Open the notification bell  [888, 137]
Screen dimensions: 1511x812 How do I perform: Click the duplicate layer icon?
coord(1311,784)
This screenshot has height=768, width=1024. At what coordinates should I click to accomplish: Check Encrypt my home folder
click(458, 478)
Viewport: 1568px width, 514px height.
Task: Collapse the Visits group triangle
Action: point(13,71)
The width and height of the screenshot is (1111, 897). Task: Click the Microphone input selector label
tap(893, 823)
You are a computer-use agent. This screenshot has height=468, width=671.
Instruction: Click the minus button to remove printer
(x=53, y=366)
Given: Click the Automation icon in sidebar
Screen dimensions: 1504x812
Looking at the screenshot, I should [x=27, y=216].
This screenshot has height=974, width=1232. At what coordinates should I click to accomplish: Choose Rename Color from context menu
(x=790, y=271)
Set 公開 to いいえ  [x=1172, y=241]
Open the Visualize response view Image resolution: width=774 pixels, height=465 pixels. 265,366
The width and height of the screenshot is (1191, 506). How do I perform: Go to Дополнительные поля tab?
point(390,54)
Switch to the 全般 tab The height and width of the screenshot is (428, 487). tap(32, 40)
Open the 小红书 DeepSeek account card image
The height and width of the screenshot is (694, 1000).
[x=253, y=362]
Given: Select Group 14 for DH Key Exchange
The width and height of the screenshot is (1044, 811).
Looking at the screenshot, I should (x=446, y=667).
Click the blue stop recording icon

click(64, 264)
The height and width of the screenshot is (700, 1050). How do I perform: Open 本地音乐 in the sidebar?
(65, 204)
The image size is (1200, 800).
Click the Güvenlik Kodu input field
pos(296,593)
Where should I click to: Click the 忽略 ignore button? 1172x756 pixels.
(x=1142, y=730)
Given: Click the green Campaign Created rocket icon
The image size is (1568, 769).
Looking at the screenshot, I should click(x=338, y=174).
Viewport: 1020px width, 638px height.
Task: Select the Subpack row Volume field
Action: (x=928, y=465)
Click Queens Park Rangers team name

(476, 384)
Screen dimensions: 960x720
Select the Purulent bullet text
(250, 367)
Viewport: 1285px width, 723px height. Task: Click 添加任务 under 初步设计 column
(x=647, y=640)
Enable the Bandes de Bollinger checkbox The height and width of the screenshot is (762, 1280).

◆ Task to complete: Scan the material above for the string "Given" and report each line where you find it.

◆ Exercise response:
Given: Click the Automation icon in sidebar
Given: Select Group 14 for DH Key Exchange
Given: Click the green Campaign Created rocket icon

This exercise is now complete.